In the US manufacturing activity slowed, but was still in mild expansion territory. Markit’s April US manufacturing PMI index slowed to 52.8, down from 53.3 seen in March. This result indicated the slowest improvement since last September and was partially due to a pull-down of inventory by producers.

US housing starts in March were again firm at 1,215 thousand on a seasonally-adjusted basis, very near the January/February level. Construction-leveraged companies including paint suppliers and builders have seen improved stock prices and healthier outlooks. For Q1, housing starts were up 6.6% over 2016. In its May forecast, the NAR (National Association of Realtors) is projecting 2017 starts at 1.273 million, up 8% from 2016. The 2018 forecast calls for an additional increase of 8.7%.

Sales of existing houses in March were the strongest in 10 years at 5.71 million units, up 6.5% from last year. Housing inventory is now only 1.8 months. Average housing prices for existing home sales in March was US$236,000, up 6.5% from last year. Per Freddie Mac, the average interest rate in March was remained relatively low by historic standards at 4.2%. Sherwin-Williams reported same-store paint sales growth in Q1 of 7.5%, a relatively strong result. Architectural paint sales in the past have been a strong function of existing home sales.
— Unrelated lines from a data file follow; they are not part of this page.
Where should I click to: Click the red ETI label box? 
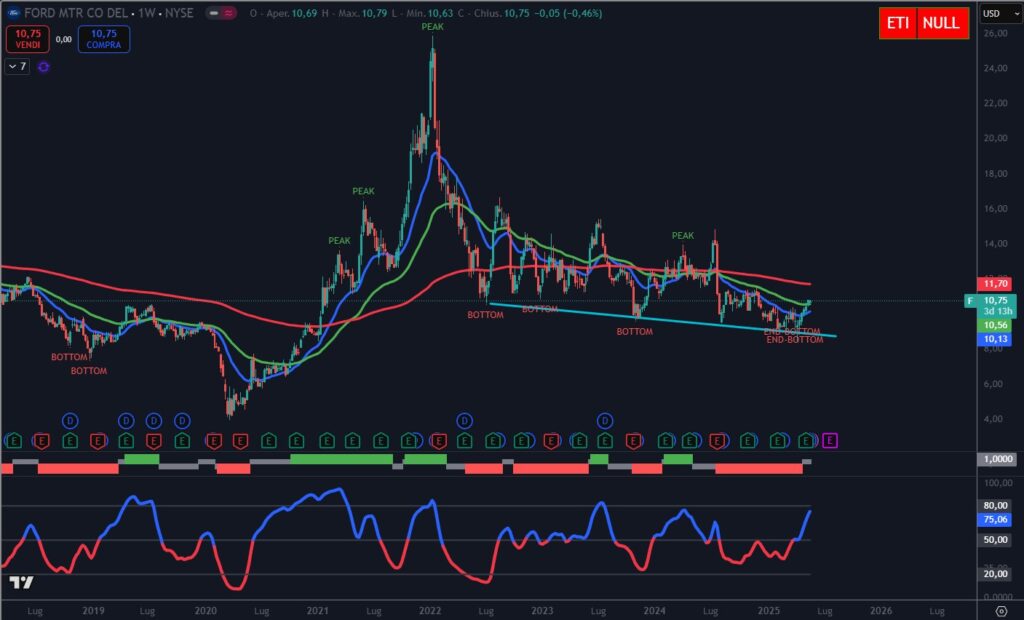(x=897, y=23)
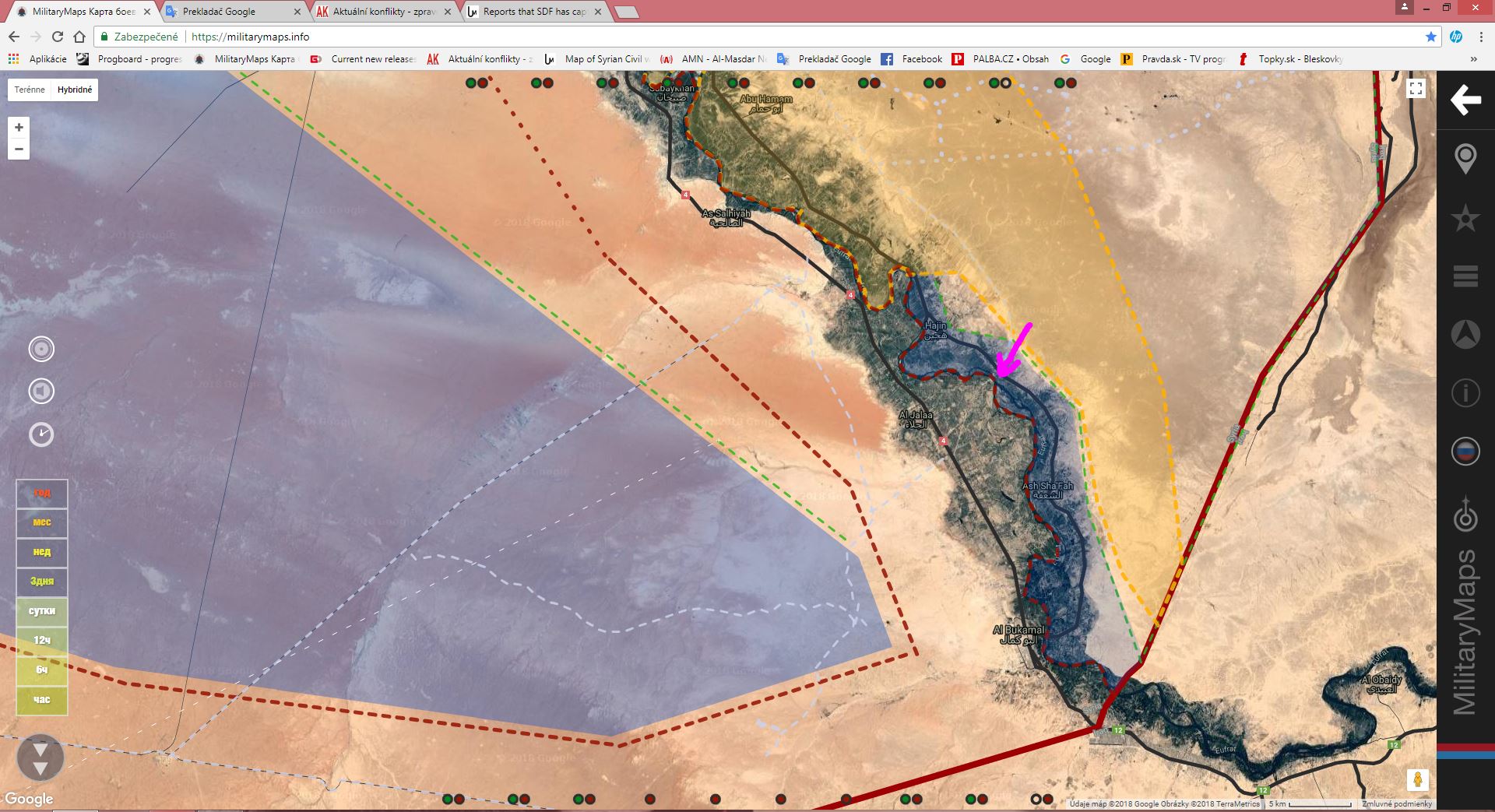Select the 'час' time range swatch

42,700
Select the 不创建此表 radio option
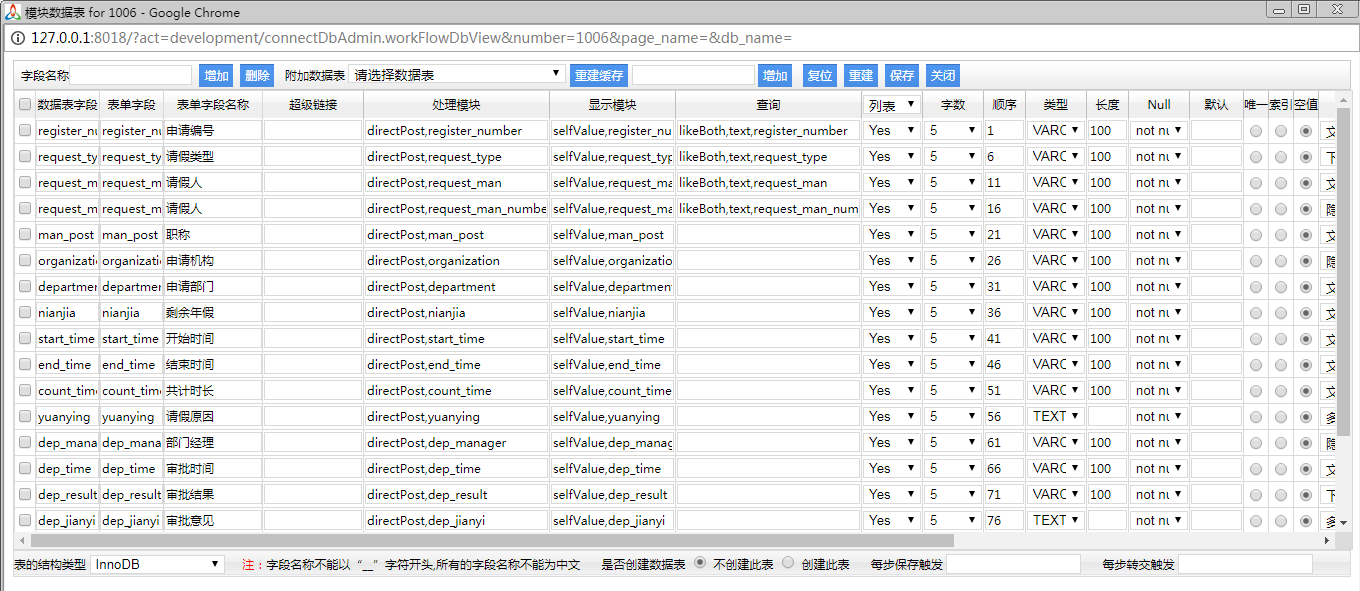The width and height of the screenshot is (1360, 591). click(700, 563)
The manufacturing sector in Mexico slowed in April, reversing a recent trend of improvement. According to Markit, Mexico’s PMI in April improved to 50.7, up from 51.5 seen in March. With manufacturing activity barely in expansion territory, US President Trump’s trade policies could prove to be significant for Mexico, the largest trading partner of the US.

Manufacturing activity in Canada continues to accelerate on improved domestic demand and a strong outlook. Canada’s April PMI of 55.9 was the highest in three and one-half years and well ahead of the 55.5 level recorded in March.

Brazil’s manufacturing sector recorded a PMI of 50.1 in April, the first time it has been above the neutral level of 50 since January 2015. In its April 2017 forecast, the IMF expects Brazil’s GPD to be nearly flat after falling 3.6% in 2016.GDP growth could return to modestly positive territory in 2018/2019, in the 1.5% to 2.0% area.

Europe

In France, the recent election of pro-EU centrist Emmanuel Macron scored a decisive victory in the presidential election over far-right National Front Candidate Marine Le Pen. In Germany, Angel Merkel’s re-election bid is gaining momentum and Europe’s swing to populism and anti-immigration, isolationist policies appear to be losing momentum.

The European economy continues to improve in part due to continued economic stimulus from the European Central Bank (ECB). As a region, the Eurozone recorded a strong manufacturing PMI result of 56.2 in April, up again from 56.2 seen in March. Manufacturing activity in the major European economies continued to be in strong expansion territory, with Italy and France recording 6-year highs. The ECB extended its €2.3 trillion stimulus program in December, through the end of 2017. In its April 2017 forecast, the IMF expects the EU’s GDP growth at 1.6% and 1.8% in 2017 and 2018.3.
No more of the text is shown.